--- Work to complete ---
(1) Render this sentence from the passage on Bell's Theorem into Spanish: "Since quantum mechanics gives the correct prediction, one measurement suffices to prove that quantum reality is non-local."
(2) Echo the passage on Bell's Theorem word for word, starting at "Bell showed (and" and continuing up to and including "( |HHH> + |VVV> )        (EQ2)".

--- Excerpt to read ---
------
Bell's Theorem proves that quantum reality must be non-local.

Belfast-born physicist John Stewart Bell based his important proof about reality on the EPR Device (named after Einstein, Podolsky and Rosen) which uses TWO ENTANGLED PHOTONS whose wave function ψ can be written:

ψ (EPR) = 1/√2 ( |HH> + |VV> )          (EQ1)

Bell showed (and John Clauser subsequently measured) that this quantum wave function's statistical predictions exceed any result that any merely local reality is able to muster. Thus quantum reality is non-local.

Later Greenberger, Horne and Zeilinger used THREE ENTANGLED PHOTONS described by the GHZ wave function:

ψ (GHZ) = 1/√2 ( |HHH> + |VVV> )        (EQ2)

to prove a "Bell's Theorem without Inequalities". GHZ showed from EQ 2 that a local reality predicts a certain result will never happen, while quantum mechanics says that this same result must always happen. Since quantum mechanics gives the correct prediction, one measurement suffices to prove that quantum reality is non-local.

In recognition of GHZ's concise proof, the quantum state described by EQ 2 is usually called a "GHZ state".

Recently, Omer Dickstein, a physics student at Jerusalem College of Technology, proposed to exploit the non-locality exhibited by FOUR ENTANGLED PHOTONS for faster-than-light signaling. His wave function just adds one more photon to the GHZ state:

ψ (GHZ + 1) = 1/√2 ( |HHHH> + |VVVV> )        (EQ3)
------
--- Data shown ---
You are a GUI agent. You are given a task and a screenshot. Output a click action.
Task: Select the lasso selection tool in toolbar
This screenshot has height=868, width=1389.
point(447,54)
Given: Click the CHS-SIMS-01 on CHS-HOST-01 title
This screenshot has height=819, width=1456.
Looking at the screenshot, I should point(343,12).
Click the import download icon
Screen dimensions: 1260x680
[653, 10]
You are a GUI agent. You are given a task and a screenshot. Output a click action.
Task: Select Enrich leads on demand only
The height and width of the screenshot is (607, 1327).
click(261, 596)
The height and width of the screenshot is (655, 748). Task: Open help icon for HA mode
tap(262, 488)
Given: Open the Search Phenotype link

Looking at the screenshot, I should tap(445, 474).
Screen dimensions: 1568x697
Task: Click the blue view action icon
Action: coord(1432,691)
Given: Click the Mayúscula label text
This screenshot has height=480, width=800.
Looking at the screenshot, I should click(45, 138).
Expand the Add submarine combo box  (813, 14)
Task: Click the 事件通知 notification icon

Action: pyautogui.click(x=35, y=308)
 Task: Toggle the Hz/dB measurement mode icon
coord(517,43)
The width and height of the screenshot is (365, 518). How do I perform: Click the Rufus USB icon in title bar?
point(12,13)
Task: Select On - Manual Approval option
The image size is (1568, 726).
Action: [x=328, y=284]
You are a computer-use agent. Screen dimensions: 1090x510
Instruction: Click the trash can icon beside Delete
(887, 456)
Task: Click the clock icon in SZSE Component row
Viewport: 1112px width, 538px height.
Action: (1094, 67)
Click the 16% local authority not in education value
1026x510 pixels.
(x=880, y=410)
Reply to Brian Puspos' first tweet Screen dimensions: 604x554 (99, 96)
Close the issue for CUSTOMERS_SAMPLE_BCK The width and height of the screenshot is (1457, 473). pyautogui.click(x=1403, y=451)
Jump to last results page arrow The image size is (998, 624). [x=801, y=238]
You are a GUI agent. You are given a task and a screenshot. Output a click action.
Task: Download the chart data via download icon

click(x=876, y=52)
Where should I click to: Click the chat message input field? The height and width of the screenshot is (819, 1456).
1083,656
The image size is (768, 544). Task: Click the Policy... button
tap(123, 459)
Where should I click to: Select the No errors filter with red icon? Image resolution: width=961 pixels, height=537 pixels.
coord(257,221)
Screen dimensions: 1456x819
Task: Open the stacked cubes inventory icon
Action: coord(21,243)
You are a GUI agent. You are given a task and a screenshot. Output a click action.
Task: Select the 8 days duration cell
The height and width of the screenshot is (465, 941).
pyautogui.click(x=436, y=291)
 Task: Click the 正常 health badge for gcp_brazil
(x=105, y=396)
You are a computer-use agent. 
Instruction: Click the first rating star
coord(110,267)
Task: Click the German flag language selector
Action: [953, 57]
------
--- Full answers ---
(1) Dado que la mecánica cuántica da la predicción correcta, una sola medición basta para demostrar que la realidad cuántica es no local.

(2)
Bell showed (and John Clauser subsequently measured) that this quantum wave function's statistical predictions exceed any result that any merely local reality is able to muster. Thus quantum reality is non-local.

Later Greenberger, Horne and Zeilinger used THREE ENTANGLED PHOTONS described by the GHZ wave function:

ψ (GHZ) = 1/√2 ( |HHH> + |VVV> )        (EQ2)